En 2010, sa mère accepte de lui transmettre l’hôtel acquis par son grand-père en 1966. Il veut se départir de l’image de l’héritier qui se contente de reprendre une affaire. « Pas question de me retourner quelques années plus tard et de me dire que j’ai bien géré l’affaire familiale ». Il explique à la famille Renart qu’il veut « pérenniser, optimiser et développer l’hôtel ». Après une réflexion stratégique sur l’hôtellerie au XXIe siècle et ce qu’est être hôtelier indépendant, Loïc Renart affine son projet entrepreneurial qui tient en une formule. « Construire collectivement des places de vie locale à l’identité affirmée ».
Une grande maison de famille qui vit
Entouré d’une équipe, il ouvre son hôtel sur la ville « Les hôteliers traditionnels ont été trop longtemps refermés sur eux-mêmes, j’ai voulu que l’hôtel se voit, que ça respire, que ça vive ». Il ouvre un restaurant, le Comptoir Cécile où l’on trouve de bons produits de qualité du marché local qui attire vite les habitants et salariés du quartier. Surtout qu’aux fourneaux excelle le célèbre chef lyonnais, Grégory Cuilleron. Avec les clients de l’hôtel, Loïc Renart ne se gargarise pas de slogans marketing affichés dans les grands groupes hôteliers. Il assume un mot : imperfection. « Venir chez nous c’est accepter nos imperfections, signe d’une grande maison de famille qui vit, tout simplement ». S’il accepte les étoiles de la profession, il confie que ces classements peuvent être décernés à des lieux sans âme. « J’assume en tant que propriétaire exploitant avoir un rêve : m’affranchir de mes étoiles pour vous offrir une marque forte, symbole d’une identité singulière ».

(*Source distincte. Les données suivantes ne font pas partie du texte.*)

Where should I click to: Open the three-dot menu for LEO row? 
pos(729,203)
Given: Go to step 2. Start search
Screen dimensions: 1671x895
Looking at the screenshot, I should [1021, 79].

La garantie d’instants partagés
D’où son idée de lancer « Precious time », sorte de marque chapeau avec une charte identitaire qui engage à l’« hospitalité », l’« authenticité » et la garantie d’« instants partagés ». « Ma seule ambition, c’est l’enchantement du client. Ce n’est pas qu’il parte satisfait, ça, c’est normal, c’est qu’il reparte en se disant qu’il s’est senti bien et a vécu un bon moment inoubliable, cela passe par la petite attention, la relation personnalisée, l’humour et… l’émotion ». Pour avoir des retours fiables, ils se méfient de certains sites où des internautes jugent des hôtels qu’ils ont fréquentés… ou pas. Il mise sur un module intégré au site web du Globe & Cecil. L’acquisition de l’Hôtel Simplon, un établissement 2 étoiles de 37 chambres, dans le quartier Perrache lui permet d’exploiter sa fibre sociale.
Un jour, il reçoit, via le CJD, une demande de recherche d’un local pour les Petites Cantines, cette association qui recrée du lien dans les quartiers en faisant cuisiner bénévolement des habitants pour nourrir d’autres habitants en situation précaire. Son auberge devient vite un espace d’Economie Sociale et Solidaire où le matin, une trentaine de personnes viennent prendre un petit déjeuner. « Un nouveau lieu de vie dans la ville » se réjouit cet entrepreneur bien ancré dans sa chère cité.